Collected data
▼▼▼

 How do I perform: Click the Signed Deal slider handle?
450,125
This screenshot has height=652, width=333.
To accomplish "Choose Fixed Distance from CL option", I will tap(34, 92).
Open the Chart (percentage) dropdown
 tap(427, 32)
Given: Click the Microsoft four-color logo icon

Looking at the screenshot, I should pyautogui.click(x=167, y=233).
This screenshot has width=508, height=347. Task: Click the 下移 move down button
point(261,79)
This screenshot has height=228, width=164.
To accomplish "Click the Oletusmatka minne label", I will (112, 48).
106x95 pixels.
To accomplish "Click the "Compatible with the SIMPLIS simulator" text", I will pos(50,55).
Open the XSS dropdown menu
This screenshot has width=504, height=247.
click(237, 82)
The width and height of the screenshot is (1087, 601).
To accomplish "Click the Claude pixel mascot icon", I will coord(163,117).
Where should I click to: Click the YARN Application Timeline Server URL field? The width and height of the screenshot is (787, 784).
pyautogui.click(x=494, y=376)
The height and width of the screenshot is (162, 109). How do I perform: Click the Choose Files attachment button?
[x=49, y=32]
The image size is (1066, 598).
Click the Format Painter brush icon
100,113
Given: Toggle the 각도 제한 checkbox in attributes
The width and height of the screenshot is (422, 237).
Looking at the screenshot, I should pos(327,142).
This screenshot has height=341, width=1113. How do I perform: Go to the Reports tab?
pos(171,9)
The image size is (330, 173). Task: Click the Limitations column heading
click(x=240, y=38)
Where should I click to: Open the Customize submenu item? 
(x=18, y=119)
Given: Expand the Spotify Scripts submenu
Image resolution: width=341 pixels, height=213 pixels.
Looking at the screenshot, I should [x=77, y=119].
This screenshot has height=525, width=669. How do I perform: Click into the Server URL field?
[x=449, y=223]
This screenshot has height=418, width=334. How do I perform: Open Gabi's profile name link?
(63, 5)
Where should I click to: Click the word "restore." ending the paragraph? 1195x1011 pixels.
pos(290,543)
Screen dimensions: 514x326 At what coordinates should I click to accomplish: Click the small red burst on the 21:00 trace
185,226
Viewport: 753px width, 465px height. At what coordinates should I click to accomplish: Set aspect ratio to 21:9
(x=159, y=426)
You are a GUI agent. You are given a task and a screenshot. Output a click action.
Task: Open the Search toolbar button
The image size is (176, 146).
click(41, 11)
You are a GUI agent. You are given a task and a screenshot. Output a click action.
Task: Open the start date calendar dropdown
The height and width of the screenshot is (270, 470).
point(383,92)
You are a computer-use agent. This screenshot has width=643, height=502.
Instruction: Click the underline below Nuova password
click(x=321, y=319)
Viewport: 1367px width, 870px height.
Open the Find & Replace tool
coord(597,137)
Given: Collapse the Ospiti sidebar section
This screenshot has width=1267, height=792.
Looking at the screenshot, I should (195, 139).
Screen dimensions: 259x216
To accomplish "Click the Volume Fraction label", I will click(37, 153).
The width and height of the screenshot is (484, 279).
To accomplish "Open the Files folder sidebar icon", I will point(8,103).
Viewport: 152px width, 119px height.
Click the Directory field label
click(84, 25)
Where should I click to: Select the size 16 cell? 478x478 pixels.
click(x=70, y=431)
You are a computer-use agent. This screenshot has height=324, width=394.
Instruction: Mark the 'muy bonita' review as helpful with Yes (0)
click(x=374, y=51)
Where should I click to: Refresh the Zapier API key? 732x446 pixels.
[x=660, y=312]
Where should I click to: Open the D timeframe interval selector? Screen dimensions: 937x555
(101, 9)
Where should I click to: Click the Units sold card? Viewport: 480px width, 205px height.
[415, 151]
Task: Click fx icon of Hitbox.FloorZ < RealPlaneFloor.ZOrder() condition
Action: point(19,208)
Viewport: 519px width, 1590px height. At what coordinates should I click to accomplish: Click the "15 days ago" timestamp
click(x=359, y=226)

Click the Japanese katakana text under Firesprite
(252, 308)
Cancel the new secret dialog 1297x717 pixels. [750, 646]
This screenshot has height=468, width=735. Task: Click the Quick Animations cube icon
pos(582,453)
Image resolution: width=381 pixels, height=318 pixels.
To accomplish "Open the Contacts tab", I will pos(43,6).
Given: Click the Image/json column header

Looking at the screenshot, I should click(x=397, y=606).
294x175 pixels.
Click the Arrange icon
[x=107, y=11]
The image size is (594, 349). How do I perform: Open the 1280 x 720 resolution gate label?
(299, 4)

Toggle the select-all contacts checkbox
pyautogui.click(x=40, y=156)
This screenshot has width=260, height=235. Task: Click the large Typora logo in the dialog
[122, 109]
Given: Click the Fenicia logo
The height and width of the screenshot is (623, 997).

▲▲▲

Aim of the exercise
Look above for the line holding "This screenshot has height=525, width=669." and the line holding "The width and height of the screenshot is (484, 279).", then output exactly those two lines and every line between them, nothing more.

The answer
This screenshot has height=525, width=669. How do I perform: Click into the Server URL field?
[x=449, y=223]
This screenshot has height=418, width=334. How do I perform: Open Gabi's profile name link?
(63, 5)
Where should I click to: Click the word "restore." ending the paragraph? 1195x1011 pixels.
pos(290,543)
Screen dimensions: 514x326 At what coordinates should I click to accomplish: Click the small red burst on the 21:00 trace
185,226
Viewport: 753px width, 465px height. At what coordinates should I click to accomplish: Set aspect ratio to 21:9
(x=159, y=426)
You are a GUI agent. You are given a task and a screenshot. Output a click action.
Task: Open the Search toolbar button
The image size is (176, 146).
click(41, 11)
You are a GUI agent. You are given a task and a screenshot. Output a click action.
Task: Open the start date calendar dropdown
The height and width of the screenshot is (270, 470).
point(383,92)
You are a computer-use agent. This screenshot has width=643, height=502.
Instruction: Click the underline below Nuova password
click(x=321, y=319)
Viewport: 1367px width, 870px height.
Open the Find & Replace tool
coord(597,137)
Given: Collapse the Ospiti sidebar section
This screenshot has width=1267, height=792.
Looking at the screenshot, I should (195, 139).
Screen dimensions: 259x216
To accomplish "Click the Volume Fraction label", I will click(37, 153).
The width and height of the screenshot is (484, 279).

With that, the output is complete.